At Yokohama, Admiral Yamamoto, Minister of Marine, courteously invited me to visit the dockyard and fleet at Yokohama, placing H.I.M. cruiser Takasago at my disposal. The vessel was throughout in as good condition as a man-of-war could be; and her ship's company were smart, well dressed and well disciplined.

At Yokosha is a large torpedo depot, at which everything connected with torpedo warfare is organised under its own administration; a system preferable to the British method, in which the torpedo departments are auxiliary to the dockyards.

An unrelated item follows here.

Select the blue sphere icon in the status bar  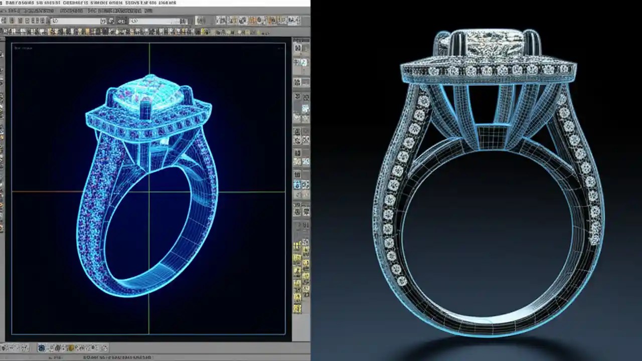tap(42, 347)
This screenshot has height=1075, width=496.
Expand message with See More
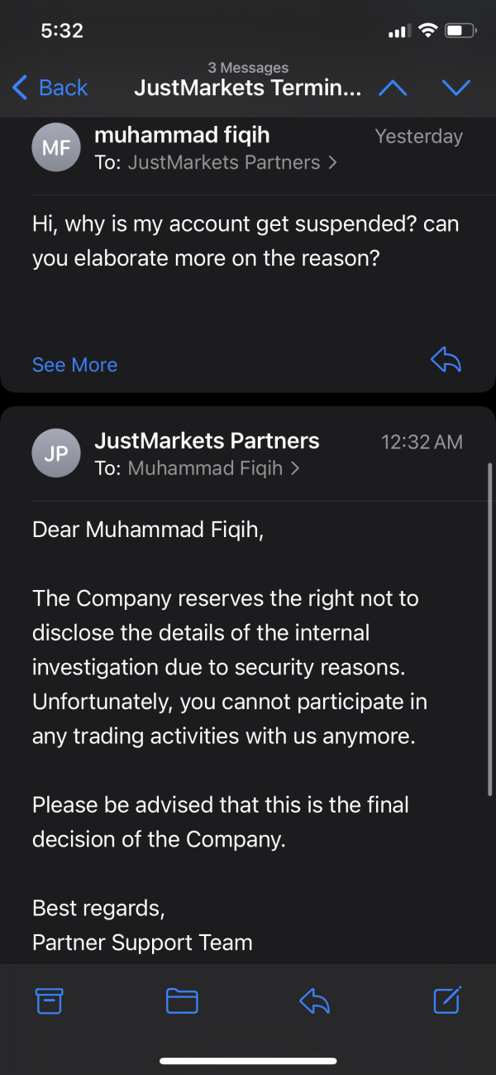click(x=74, y=365)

The impression disengaged by my sojourn of a fortnight in Japan was that both the political and commercial classes were determined to enforce the "Open Door" in China, where their commercial interests were extensive. I observed that the nation was arming itself steadily and effectively; and that a spirit of patriotism was universal. Four years later, the Russo-Japanese war broke out.

CHAPTER XLVI
TRAFFICS AND DISCOVERIES (Continued)

III. THE UNITED STATES

The many invitations sent to me while I was in China from the United States determined me to visit that country on the way home; in order to explain to the American nation the situation in China; to encourage if it might be, the growth of amity between the English and the American peoples; and incidentally to mark the contrast between the most ancient and static Empire of the East and the restless dynamic forces of the latest experiment in Western civilisation. I had arrived at Nagasaki on the 11th January, 1899; traversed Japan as a half-way house, in which West and East had married, and in which their offspring were presently to astonish the world; and came to San Francisco on the 10th of February.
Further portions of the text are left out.